Task instructions
Rewrite the passage on evangelical identity from "During that time, I" to "to be found.", substituting "church calendar" for "liturgical calendar".

Quoted passage
During that time, I stumbled across a Christianity Today article that depicted an “evangelical identity crisis.” The author painted a picture of young evangelicals, growing up in a post-modern world, yearning to be firmly rooted in history and encouraged that others had stood strong for Christ in changing and troubled times. Yet, in my experience, most evangelical churches did not observe the liturgical calendar, the Apostles’ Creed was never mentioned, many of the songs were written after 1997, and if any anecdotal story was told about a hero from church history, it was certainly from after the Reformation. Most of Christian history was nowhere to be found.

For the first time, I panicked. I found a copy of the Catechism and started leafing through it, finding the most controversial doctrines and laughing at the silliness of the Catholic Church. Indulgences? Papal infallibility? These things, so obviously wrong, reassured me in my Protestantism. The Mass sounded beautiful and the idea of a visible, unified Church was appealing - but at the expense of the Gospel? It seemed obvious that Satan would build a large organization that would lead so many just short of heaven.

Entries on locating words and elements

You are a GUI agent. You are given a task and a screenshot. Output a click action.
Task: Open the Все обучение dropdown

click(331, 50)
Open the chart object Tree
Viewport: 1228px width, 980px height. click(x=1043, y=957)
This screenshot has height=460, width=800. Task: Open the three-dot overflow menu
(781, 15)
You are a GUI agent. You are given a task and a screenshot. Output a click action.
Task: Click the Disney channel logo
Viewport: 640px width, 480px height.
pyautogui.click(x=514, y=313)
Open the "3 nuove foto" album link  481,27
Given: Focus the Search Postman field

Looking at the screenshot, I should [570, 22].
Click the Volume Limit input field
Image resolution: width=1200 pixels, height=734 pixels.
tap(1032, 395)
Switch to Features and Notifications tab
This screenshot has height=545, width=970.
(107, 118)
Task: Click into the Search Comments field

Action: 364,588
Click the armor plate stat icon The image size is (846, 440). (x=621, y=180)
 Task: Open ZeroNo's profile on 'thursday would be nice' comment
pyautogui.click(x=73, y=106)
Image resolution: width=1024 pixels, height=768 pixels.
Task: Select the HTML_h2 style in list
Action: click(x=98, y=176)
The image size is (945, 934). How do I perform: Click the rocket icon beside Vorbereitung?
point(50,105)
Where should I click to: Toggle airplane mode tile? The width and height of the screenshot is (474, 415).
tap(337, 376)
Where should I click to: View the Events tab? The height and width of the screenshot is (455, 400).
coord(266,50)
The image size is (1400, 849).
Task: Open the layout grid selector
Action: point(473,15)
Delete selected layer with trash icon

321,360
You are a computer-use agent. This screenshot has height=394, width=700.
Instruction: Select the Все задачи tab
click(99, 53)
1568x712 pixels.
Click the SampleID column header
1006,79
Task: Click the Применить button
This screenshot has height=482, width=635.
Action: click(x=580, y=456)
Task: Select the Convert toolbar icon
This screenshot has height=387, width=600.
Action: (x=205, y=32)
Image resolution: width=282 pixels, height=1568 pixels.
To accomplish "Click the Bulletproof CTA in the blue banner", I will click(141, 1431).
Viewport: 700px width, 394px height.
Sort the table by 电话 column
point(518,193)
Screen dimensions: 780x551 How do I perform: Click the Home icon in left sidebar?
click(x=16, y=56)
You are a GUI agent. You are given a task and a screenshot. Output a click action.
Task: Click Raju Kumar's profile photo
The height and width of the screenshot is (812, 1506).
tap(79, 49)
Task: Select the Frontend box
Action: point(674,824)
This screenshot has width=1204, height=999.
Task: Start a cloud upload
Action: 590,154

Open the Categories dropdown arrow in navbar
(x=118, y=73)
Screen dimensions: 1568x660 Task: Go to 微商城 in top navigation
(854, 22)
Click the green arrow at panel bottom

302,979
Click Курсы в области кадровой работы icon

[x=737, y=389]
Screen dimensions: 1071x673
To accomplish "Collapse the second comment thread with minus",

Final answer
During that time, I stumbled across a Christianity Today article that depicted an “evangelical identity crisis.” The author painted a picture of young evangelicals, growing up in a post-modern world, yearning to be firmly rooted in history and encouraged that others had stood strong for Christ in changing and troubled times. Yet, in my experience, most evangelical churches did not observe the church calendar, the Apostles’ Creed was never mentioned, many of the songs were written after 1997, and if any anecdotal story was told about a hero from church history, it was certainly from after the Reformation. Most of Christian history was nowhere to be found.